Chicago Danztheatre Ensemble — an innovative dance/theatre company whose artistic director, Dance Center of Columbia College Chicago alum Sara Maslanka ’13, is a graduate of the Dance Center’s BA Program in Dance — has received a grant from Chicago’s prestigious John D. and Catherine T. MacArthur Foundation for international collaboration. In collaboration with Erica Mott Productions, CDE has received a grant under MacArthur’s International Connections Fund, which was initiated in 2008 to enable Chicago arts organizations to launch new partnerships and creative projects with cultural organizations in other countries. The news was announced on November 6, 2017. The grant will support an exchange program with Egyptian composers, computer programmers, dancers, and new media artists that will result in a new interactive exhibition and performance designed to deepen connections between communities in Cairo and Chicago. The new project, called “The Mycelial Cycle,” is an interactive multimedia installation performance that investigates civic participation and social movements in the digital age, inspired by activists’ use of social media during the 2011 occupation of Tahrir Square in Cairo.

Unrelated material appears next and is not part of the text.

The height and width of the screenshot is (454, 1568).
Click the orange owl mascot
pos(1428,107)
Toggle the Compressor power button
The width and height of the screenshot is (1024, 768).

Chicago Danztheatre Ensemble was founded in  2001 by multidisciplinary artist Ellyzabeth Adler. Maslanka was named artistic director in 2015, after originally joining CDE as a teaching artist and ensemble member in 2014. Dedicated to “performance with a purpose,” Chicago Danztheatre Ensemble challenges, engages and inspires audiences both onstage and in the classroom, through innovative, multidisciplinary storytelling in the genre of Tanztheatre, “which unites all art media and to achieve an all-embracing, radical change in humankind.” The ensemble collaboratively creates thought-provoking arts performances and educational outreach programs incorporating elements of theatre, music, movement, visual arts and literary text.